Jennifer Cobbina Biography

 

Jennifer Cobbina is a Professor in the School of Criminal Justice at Michigan State University. She received her PhD in criminal justice at the University of Missouri – St. Louis in 2009. Dr. Cobbina’s areas of expertise center on public response to police use of force, youth violence, and concentrated neighborhood disadvantage, with a special focus on the experiences of minority youth and the impact of race, class, and gender on criminal justice practices. Her research also focuses on corrections, prisoner reentry and the understanding of recidivism and desistance from crime.

Her mixed-methods qualitative and quantitative research predicts recidivism and desistance outcomes and also explores the perceptions of people who offend regarding how they manage reentry and integration back into the community.
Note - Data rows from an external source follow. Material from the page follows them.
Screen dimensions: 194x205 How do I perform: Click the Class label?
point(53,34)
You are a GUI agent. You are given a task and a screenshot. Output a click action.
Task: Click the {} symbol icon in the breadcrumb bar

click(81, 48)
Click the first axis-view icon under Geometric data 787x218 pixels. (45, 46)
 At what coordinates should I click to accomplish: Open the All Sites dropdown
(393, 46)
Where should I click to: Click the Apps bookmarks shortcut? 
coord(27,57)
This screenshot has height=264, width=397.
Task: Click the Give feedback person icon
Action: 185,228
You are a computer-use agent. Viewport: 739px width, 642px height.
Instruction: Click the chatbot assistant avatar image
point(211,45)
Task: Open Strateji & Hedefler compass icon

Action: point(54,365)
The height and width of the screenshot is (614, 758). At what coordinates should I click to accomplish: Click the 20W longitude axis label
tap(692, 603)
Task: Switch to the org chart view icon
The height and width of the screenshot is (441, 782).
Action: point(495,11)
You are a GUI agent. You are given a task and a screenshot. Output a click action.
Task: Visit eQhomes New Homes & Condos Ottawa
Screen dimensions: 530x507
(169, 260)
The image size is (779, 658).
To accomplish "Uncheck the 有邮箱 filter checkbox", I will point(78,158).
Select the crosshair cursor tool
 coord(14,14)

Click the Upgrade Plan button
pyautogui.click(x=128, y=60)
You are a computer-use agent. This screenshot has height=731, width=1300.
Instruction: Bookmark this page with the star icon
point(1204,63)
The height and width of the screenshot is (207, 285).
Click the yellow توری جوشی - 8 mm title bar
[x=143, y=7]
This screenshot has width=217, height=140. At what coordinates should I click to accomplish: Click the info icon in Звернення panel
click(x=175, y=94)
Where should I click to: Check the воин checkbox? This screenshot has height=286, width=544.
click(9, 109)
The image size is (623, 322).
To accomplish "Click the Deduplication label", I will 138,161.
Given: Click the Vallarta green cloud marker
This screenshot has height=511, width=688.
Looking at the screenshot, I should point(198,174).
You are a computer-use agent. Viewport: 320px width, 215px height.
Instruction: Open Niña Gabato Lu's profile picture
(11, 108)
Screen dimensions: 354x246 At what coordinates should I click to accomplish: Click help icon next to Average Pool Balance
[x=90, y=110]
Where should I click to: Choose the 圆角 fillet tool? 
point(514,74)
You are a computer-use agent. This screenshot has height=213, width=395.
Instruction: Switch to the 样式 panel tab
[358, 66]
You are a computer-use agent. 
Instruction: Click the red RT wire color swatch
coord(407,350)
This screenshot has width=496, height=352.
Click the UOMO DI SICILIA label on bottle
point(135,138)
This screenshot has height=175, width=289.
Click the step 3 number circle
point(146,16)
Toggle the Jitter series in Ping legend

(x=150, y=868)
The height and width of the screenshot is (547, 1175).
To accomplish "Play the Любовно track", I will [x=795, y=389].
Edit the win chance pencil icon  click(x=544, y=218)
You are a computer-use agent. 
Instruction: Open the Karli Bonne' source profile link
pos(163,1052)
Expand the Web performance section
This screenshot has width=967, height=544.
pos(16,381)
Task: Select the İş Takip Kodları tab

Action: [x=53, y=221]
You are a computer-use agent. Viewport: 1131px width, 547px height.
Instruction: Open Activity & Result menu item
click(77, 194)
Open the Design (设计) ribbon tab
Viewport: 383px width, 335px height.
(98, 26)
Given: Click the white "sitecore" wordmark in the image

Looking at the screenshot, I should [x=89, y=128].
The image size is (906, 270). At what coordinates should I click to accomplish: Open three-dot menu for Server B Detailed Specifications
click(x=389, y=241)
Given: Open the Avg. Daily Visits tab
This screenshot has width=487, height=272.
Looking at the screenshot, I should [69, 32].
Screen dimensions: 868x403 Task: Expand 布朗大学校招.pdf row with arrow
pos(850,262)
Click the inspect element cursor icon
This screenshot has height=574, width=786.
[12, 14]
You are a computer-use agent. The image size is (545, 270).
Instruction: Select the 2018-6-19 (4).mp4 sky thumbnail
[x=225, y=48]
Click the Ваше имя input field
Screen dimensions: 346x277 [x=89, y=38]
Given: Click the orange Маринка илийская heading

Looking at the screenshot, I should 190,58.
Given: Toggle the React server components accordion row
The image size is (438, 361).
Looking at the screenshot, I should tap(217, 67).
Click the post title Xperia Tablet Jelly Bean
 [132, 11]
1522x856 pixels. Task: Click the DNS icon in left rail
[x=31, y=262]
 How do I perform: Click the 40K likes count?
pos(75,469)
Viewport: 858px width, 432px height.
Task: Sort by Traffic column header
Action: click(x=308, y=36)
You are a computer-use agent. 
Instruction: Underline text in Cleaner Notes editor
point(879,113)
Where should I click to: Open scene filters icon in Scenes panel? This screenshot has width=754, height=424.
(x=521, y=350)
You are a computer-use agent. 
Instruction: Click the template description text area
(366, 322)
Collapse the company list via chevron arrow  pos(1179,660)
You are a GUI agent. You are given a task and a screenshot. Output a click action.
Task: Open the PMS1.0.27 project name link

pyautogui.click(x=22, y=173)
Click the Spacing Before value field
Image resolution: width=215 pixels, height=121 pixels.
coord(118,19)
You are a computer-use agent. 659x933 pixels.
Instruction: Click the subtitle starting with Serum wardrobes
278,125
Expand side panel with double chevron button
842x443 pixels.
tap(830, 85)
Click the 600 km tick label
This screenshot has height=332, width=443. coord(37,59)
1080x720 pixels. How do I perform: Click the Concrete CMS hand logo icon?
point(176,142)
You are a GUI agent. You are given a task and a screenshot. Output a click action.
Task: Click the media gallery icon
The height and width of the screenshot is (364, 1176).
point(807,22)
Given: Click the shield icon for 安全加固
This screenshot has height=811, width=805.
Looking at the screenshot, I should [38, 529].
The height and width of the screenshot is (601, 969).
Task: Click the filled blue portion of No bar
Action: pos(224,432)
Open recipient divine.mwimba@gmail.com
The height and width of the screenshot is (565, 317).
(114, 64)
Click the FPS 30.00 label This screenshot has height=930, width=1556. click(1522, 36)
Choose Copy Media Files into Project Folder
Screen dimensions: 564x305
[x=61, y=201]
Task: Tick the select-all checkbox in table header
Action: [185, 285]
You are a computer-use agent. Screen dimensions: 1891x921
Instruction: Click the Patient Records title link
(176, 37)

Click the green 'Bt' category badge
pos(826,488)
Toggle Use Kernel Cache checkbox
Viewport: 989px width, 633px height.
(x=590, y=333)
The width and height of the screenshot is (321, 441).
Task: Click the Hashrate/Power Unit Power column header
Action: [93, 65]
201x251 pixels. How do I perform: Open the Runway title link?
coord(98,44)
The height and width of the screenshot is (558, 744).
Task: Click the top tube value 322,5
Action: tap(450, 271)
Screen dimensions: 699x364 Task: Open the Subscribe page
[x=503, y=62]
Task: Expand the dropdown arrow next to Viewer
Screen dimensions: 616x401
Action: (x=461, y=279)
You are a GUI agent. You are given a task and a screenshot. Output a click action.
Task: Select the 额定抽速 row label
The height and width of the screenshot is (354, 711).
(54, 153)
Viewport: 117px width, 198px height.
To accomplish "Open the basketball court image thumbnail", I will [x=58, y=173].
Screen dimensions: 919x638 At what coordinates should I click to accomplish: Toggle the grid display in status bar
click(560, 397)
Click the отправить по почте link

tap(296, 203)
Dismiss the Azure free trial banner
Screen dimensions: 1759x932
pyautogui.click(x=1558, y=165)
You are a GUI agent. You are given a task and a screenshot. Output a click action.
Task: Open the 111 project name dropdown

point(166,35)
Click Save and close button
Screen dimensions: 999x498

Her scholarship is centered on improving the reentry outcomes of individuals with a felony record. Her goal is to produce research that is theoretically informed, empirically rich, and informs criminal justice policy and crime control practices. Dr. Cobbina’s research has been published in a number of academic journals, such as Criminology, Justice Quarterly, Criminology & Public Policy, Crime & Delinquency, Punishment & Society, and Journal of Crime & Justice.

Much of Dr. Cobbina’s work has had an impact on criminal justice policy. She recently joined the CNA Project on American Justice, a nonprofit research organization, with a team of elite leaders that focuses on issues in policing. This team will provide actionable advice and explore creative solutions to improve current issues facing law enforcement around the country and respond to emerging incidents in the field.

In 2021, she gave a talk for the United Nations Commission on the Status of Women, highlighting the many challenges incarcerated and formerly incarcerated women face.

In 2020, she gave expert testimony to the Michigan Senate Judiciary Committee to discuss why Michigan’s Clean Slate Bill should be passed.  As a result of her and several other testimonies, Governor Gretchen Whitmer recently signed the Clean Slate legislation, which allows for automatic expungement for justice-impacted people and increases the number of offenses a person can have expunged after remaining crime free for a period of time. 

In October 2018 she gave a congressional briefing on Capitol Hill about the state of women in the correction system and the unique challenges they face, in which she called for specific policy changes to ensure women’s needs are met so they can successfully integrate into the community.